What are the Advantages & disadvantages of investing in AIF & PMS?

Author: Nitin Vishwakarma

Advantages of investing in PMS:

  • Maximize your return on investments: PMS assigns a specialized portfolio manager to your investments, who is supported by a research framework. The SEBI accredited analysts make up the research team. These experts are always tuned in to the markets and keeping an eye on the current developments. The team keeps a close eye on your portfolio and keeps meticulous records of it. Your portfolio is well positioned to enjoy increased profits as a result of your attention. The main reason is continuous monitoring, which aids in making educated decisions at the appropriate moment.
  • Provides a financial risk management plan:
Portfolio management services play a larger part in your investing life than just detailed research and recommendations. It also comes up with a financial risk management strategy. The risk management strategy includes keeping track of sufficient diversification. Furthermore, the risk linked with the market and interest rates, as well as inflation, are taken into account. A risk management strategy is a comprehensive approach to reducing risk and maximizing market returns.
  • Build customized investment portfolio: One of the main advantages of using a portfolio management service is the level of customization available. As an investor, you can also talk about and determine which asset classes or equities you wish to invest in or avoid. This allows you to create a personalized investment portfolio that meets your needs while also generating profits.
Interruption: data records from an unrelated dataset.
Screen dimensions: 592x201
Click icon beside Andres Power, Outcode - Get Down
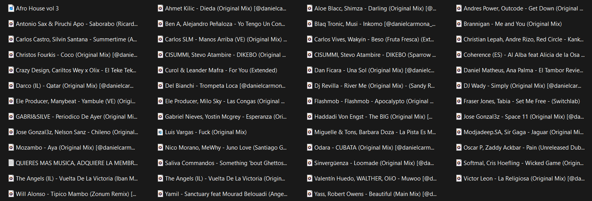[x=459, y=8]
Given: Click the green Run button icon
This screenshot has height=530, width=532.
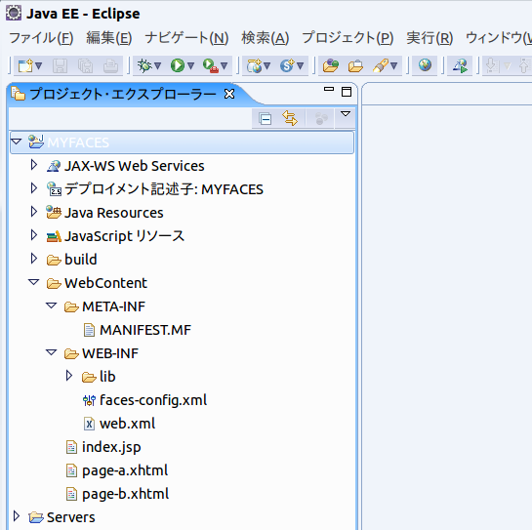Looking at the screenshot, I should (178, 65).
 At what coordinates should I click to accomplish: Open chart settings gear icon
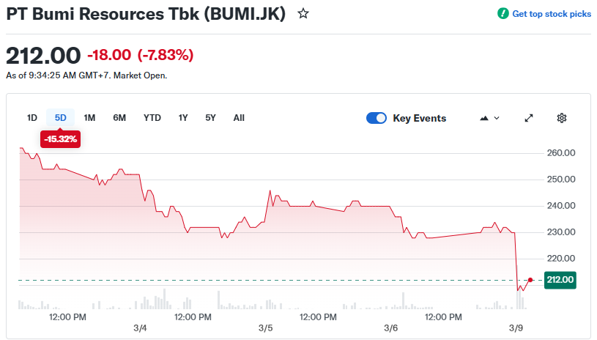[x=562, y=118]
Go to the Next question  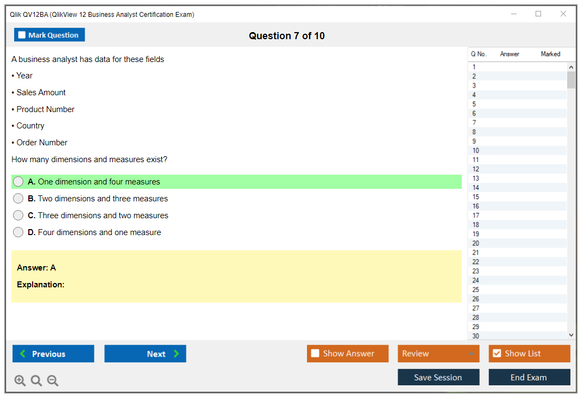point(145,354)
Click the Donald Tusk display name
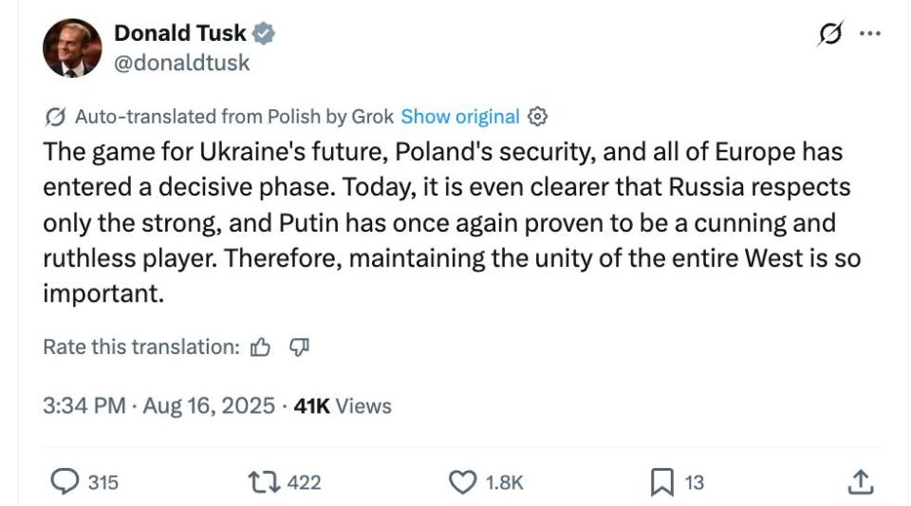 pos(180,33)
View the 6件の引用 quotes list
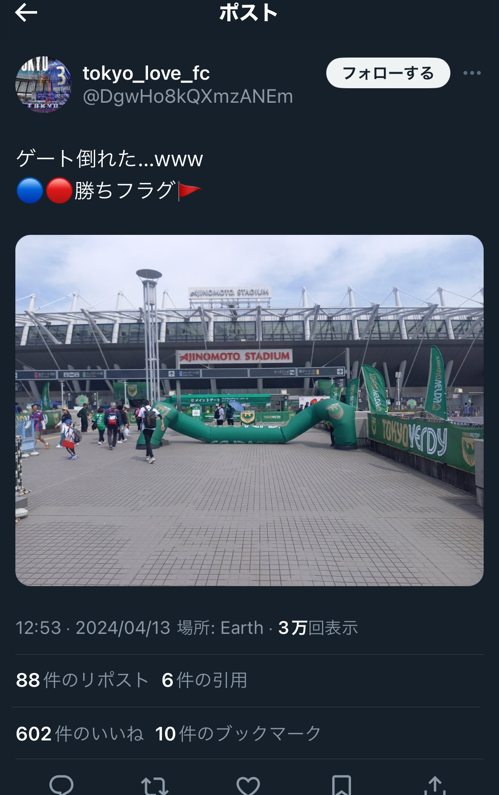Image resolution: width=499 pixels, height=795 pixels. pyautogui.click(x=204, y=680)

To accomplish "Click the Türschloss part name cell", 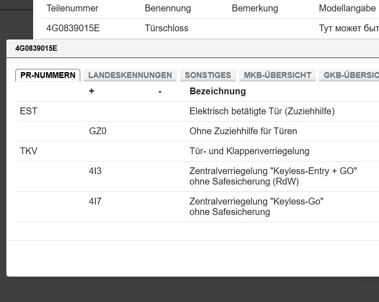I will [166, 28].
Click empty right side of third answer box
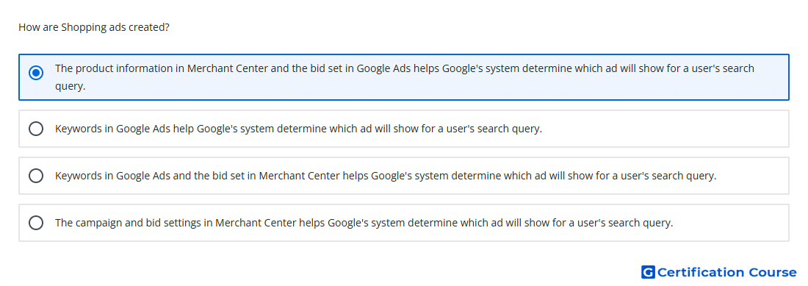This screenshot has width=808, height=286. [x=752, y=176]
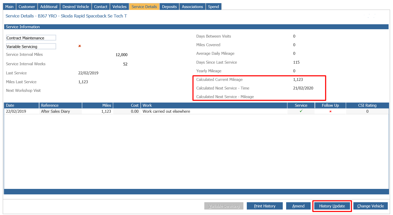Click the Variable Servicing text field
Screen dimensions: 393x215
(x=31, y=46)
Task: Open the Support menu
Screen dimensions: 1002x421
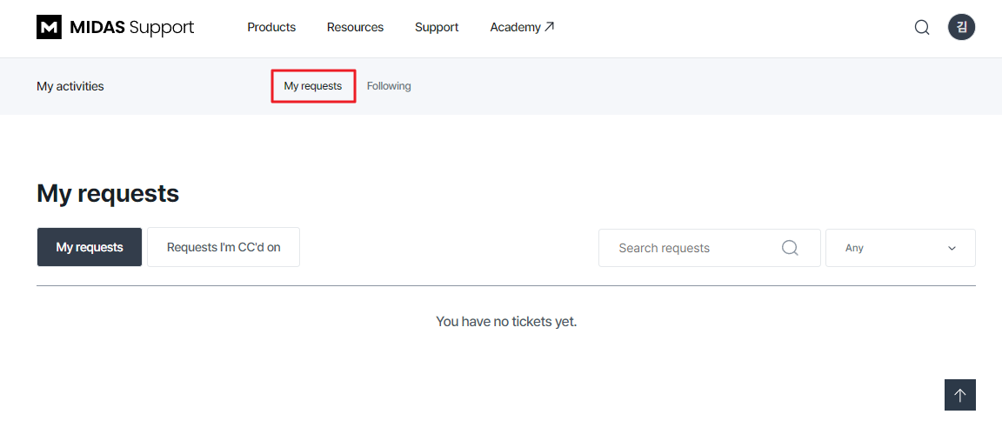Action: coord(437,28)
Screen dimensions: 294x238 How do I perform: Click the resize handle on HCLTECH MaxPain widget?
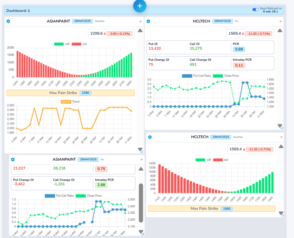(282, 215)
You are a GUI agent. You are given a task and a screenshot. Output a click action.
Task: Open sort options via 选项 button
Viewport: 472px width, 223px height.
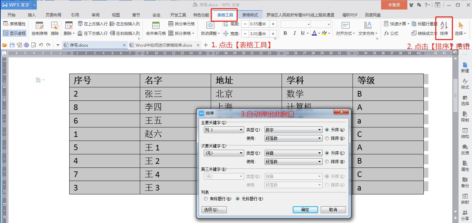click(214, 210)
Dis-advantages of investing in PMS:

  • Requires high capital investment: Investing with PMS is advantageous because it is regulated by SEBI. It adds to the credibility of good governance and reduces fraud. To begin investing with PMS, however, SEBI has mandated that you have a minimum corpus of 5 lac. This makes things a little more challenging for investors with lower income profiles. The situation is likely to deteriorate more in the future, as the bulk of companies providing these services have a Rs.25 lac entry barrier. To summaries, you must be an HNI to use this service.
  • Brokerage and PMS charges can drain investing returns: PMS charges asset management fees based on investment percentages, as well as profit sharing fees. The asset management costs range from 2-2.5 percent, with 15 percent profit sharing. Furthermore, the earnings are deducted from the total. These are the service's two main costs. In addition, the brokerage fees you pay with each transaction are an additional cost to you. With all of these charges, the package gets expensive, which has a direct impact on your returns.
  • No performance guarantee: PMS are known to share earnings, but in the event of a loss, they will not pay you any compensation. This is a major matter that you should be aware of. PMS does not guarantee a return, but if your earnings exceed the benchmark returns, they will share 15 percent of the gains with you. Is it reasonable? The person who shares our earnings should also share responsibility for our losses. But unfortunately, the phenomena don’t exist.

Advantages of investing in AIF:

  • Trust:
  1. They're simple to set up and takedown.
  2. They provide a lot of flexibility in terms of their commercial goals.
  3. In comparison to a corporation or a limited liability partnership, there are little statutory disclosure requirements.
  • LLP:
  1. They have their own legal personality and are heirs in perpetuity.
  2. All partners' liability is restricted to the amount of capital they provide..
  3. There is no maximum number of partners, subject to the AIF Regulations' maximum number of investors (1,000), and there is no requirement to hire a trustee for the AIF.
  • Company:
  1. It has a distinct legal identity and continues in perpetuity.
  2. The shareholders' responsibility is restricted to the amount of their investment.
  3. Because the company's management is vested in the board of directors, there is a separation of ownership and management.

Disadvantages of investing in AIF:

  • Trust:

The drawback is that if the trust is a discretionary trust or if the beneficial interest of the investors is uncertain, as in the case of hedge funds, they may be subject to tax at the maximum marginal rate.

  • LLP:
  1. The AIF's sponsor or management must be named as a designated partner, and designated partners bear unlimited liability for the partnership's compliance with all applicable laws.
  2. In the event that the LLP's creditors are cheated, the partners' personal assets may be taken to settle the fraudulent creditors' claims.
  3. Certain onshore financial institutions are unable to invest in an LLP, limiting the LLP's ability to raise cash.
  • Company:
  1. Compliance and reporting standards are increasingly strict.
  2. Costs rise when more compliance requirements are added.
  3. The corporation must adhere to more stringent accounting and auditing standards.